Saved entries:
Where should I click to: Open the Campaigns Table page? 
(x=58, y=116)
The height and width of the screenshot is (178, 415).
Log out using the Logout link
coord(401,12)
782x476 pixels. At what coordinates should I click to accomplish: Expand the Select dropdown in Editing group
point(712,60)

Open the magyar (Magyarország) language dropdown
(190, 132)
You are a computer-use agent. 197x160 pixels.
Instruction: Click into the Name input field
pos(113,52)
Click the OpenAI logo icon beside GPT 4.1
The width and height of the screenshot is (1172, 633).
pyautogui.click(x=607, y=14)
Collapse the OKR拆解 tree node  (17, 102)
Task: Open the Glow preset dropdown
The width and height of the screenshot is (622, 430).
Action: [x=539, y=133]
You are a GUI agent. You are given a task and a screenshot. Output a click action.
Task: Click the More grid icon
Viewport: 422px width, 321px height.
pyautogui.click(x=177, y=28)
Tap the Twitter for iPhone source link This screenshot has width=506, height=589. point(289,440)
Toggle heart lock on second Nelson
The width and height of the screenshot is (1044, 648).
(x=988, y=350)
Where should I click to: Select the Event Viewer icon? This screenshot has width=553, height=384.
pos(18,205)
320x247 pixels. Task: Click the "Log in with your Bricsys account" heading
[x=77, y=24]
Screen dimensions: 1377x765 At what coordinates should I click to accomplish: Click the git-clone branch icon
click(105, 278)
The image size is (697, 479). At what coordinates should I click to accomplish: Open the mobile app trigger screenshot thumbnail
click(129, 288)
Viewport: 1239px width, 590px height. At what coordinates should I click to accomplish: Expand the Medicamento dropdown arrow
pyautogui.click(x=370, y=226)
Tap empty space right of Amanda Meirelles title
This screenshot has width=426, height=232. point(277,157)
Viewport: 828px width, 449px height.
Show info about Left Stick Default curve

**TASK TO CARRY OUT**
Each line from the one containing "The width and height of the screenshot is (1172, 633)." through the last line of the entries is to be copied exactly, with no other lines added.

**EXERCISE RESULT**
The width and height of the screenshot is (1172, 633).
pyautogui.click(x=607, y=14)
Collapse the OKR拆解 tree node  (17, 102)
Task: Open the Glow preset dropdown
The width and height of the screenshot is (622, 430).
Action: [x=539, y=133]
You are a GUI agent. You are given a task and a screenshot. Output a click action.
Task: Click the More grid icon
Viewport: 422px width, 321px height.
pyautogui.click(x=177, y=28)
Tap the Twitter for iPhone source link This screenshot has width=506, height=589. point(289,440)
Toggle heart lock on second Nelson
The width and height of the screenshot is (1044, 648).
(x=988, y=350)
Where should I click to: Select the Event Viewer icon? This screenshot has width=553, height=384.
pos(18,205)
320x247 pixels. Task: Click the "Log in with your Bricsys account" heading
[x=77, y=24]
Screen dimensions: 1377x765 At what coordinates should I click to accomplish: Click the git-clone branch icon
click(105, 278)
The image size is (697, 479). At what coordinates should I click to accomplish: Open the mobile app trigger screenshot thumbnail
click(129, 288)
Viewport: 1239px width, 590px height. At what coordinates should I click to accomplish: Expand the Medicamento dropdown arrow
pyautogui.click(x=370, y=226)
Tap empty space right of Amanda Meirelles title
This screenshot has width=426, height=232. point(277,157)
Viewport: 828px width, 449px height.
Show info about Left Stick Default curve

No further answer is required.